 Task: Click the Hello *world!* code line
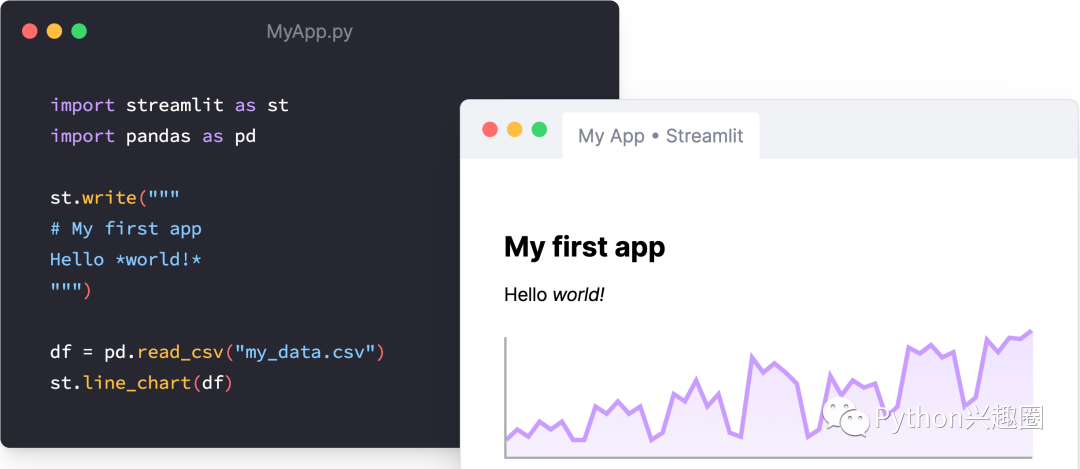(x=126, y=260)
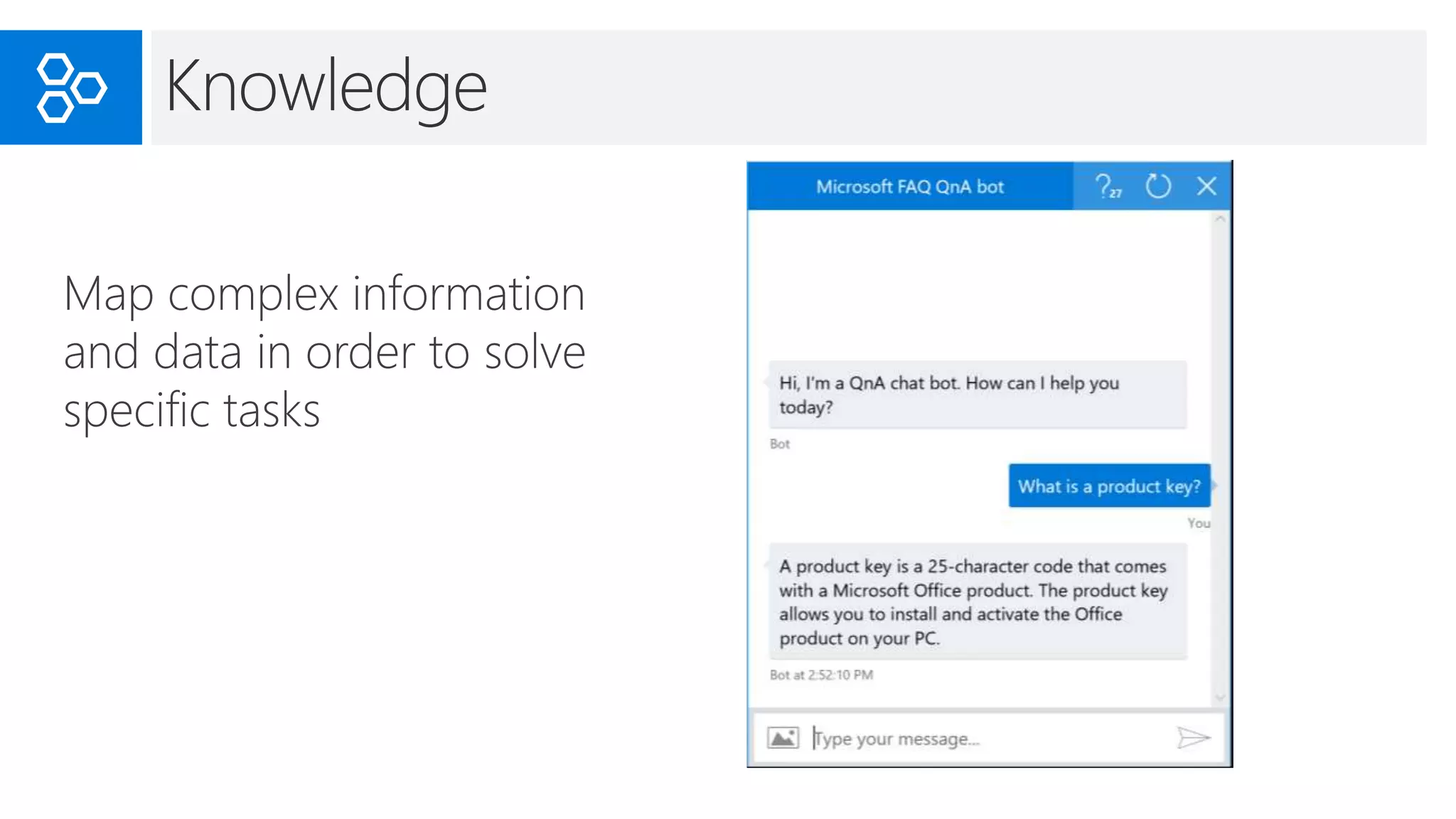Select the 'What is a product key?' message bubble
The image size is (1456, 819).
pyautogui.click(x=1109, y=486)
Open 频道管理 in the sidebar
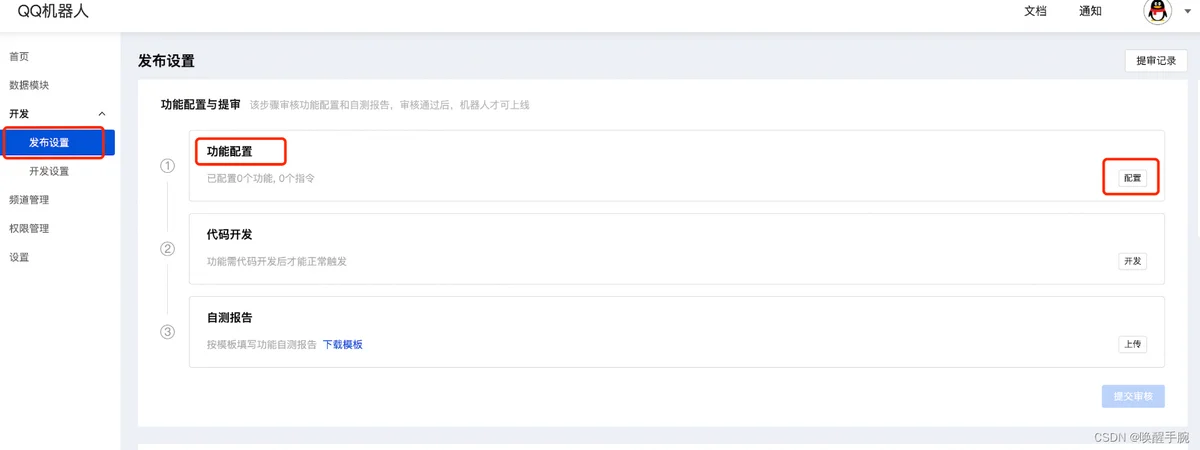Viewport: 1200px width, 450px height. tap(29, 200)
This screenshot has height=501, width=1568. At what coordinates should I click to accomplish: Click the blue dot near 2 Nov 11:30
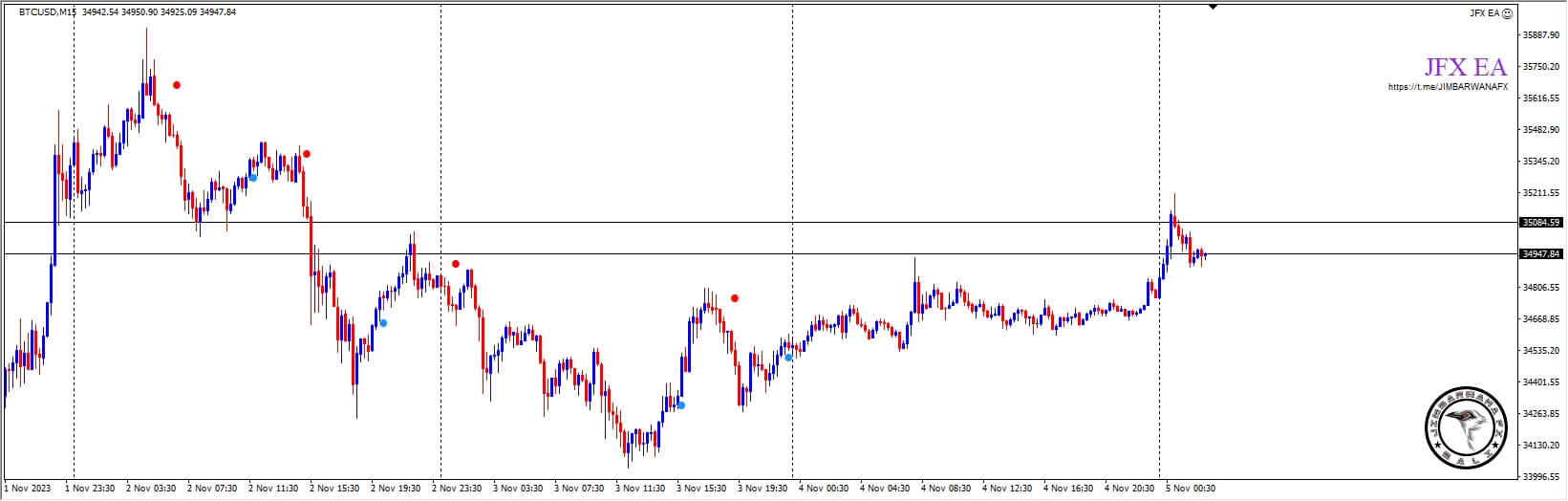[253, 178]
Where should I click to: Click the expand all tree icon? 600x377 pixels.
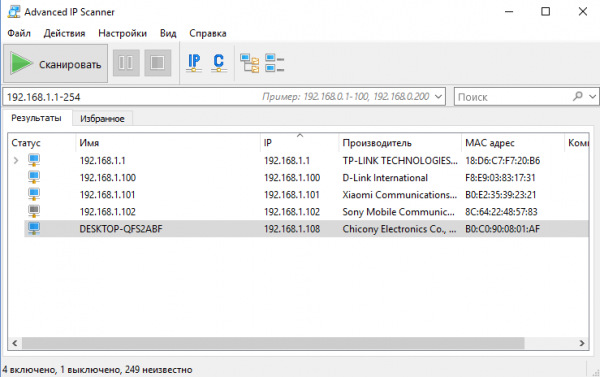[249, 63]
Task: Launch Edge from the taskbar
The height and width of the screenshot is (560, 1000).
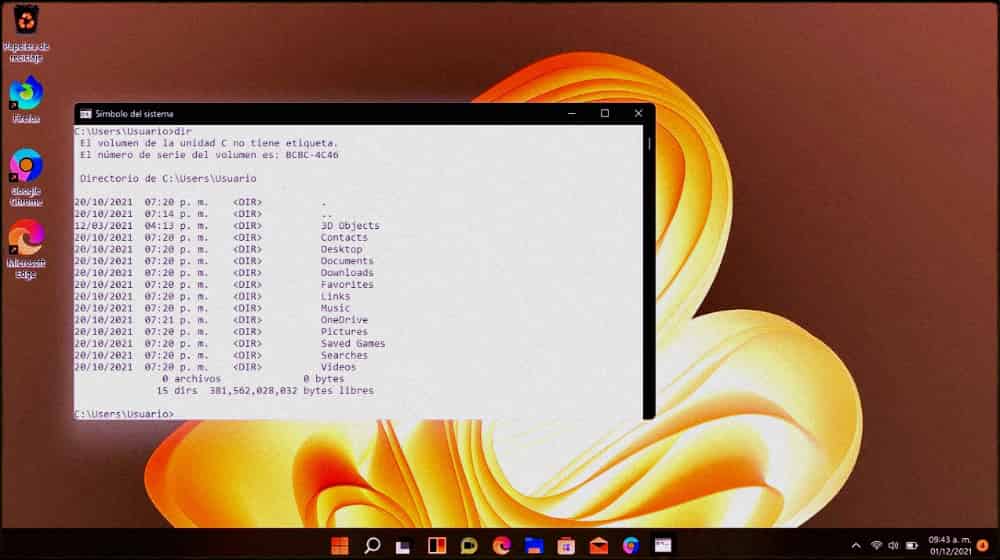Action: click(501, 545)
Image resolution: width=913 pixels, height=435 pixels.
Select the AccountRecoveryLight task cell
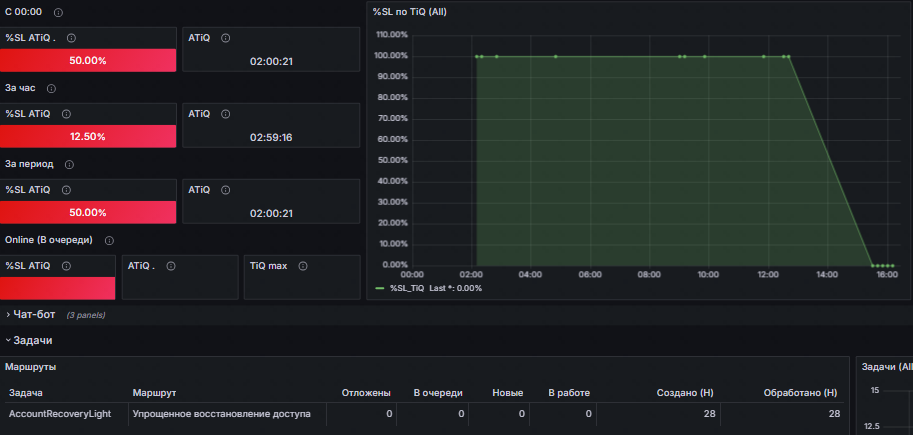point(59,413)
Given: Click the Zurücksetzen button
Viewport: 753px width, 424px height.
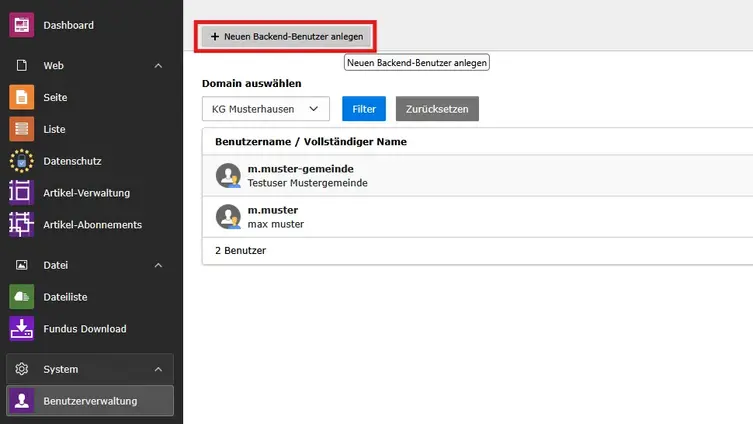Looking at the screenshot, I should click(x=437, y=108).
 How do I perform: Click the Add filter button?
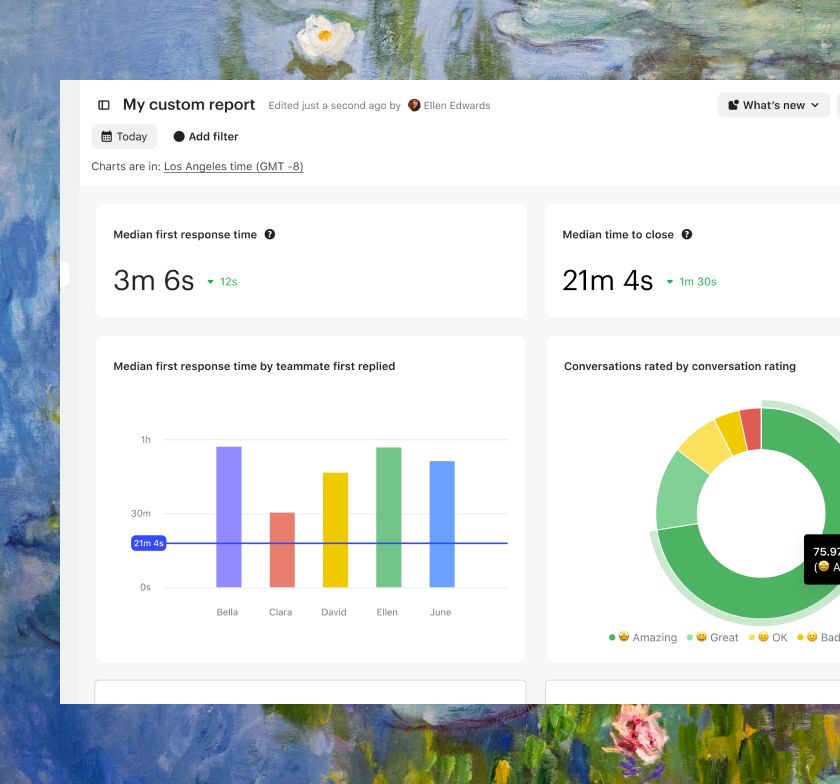tap(206, 137)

————————

Reproduce the entries from the line containing "Image resolution: width=913" through the end of the entries, renaming "button" to "control" and keeping everything else unchanged. Leave the pictures out.

Image resolution: width=913 pixels, height=435 pixels.
Select the AccountRecoveryLight task cell
point(59,413)
Given: Click the Zurücksetzen control
Viewport: 753px width, 424px height.
Looking at the screenshot, I should click(x=437, y=108).
 How do I perform: Click the Add filter control?
tap(206, 137)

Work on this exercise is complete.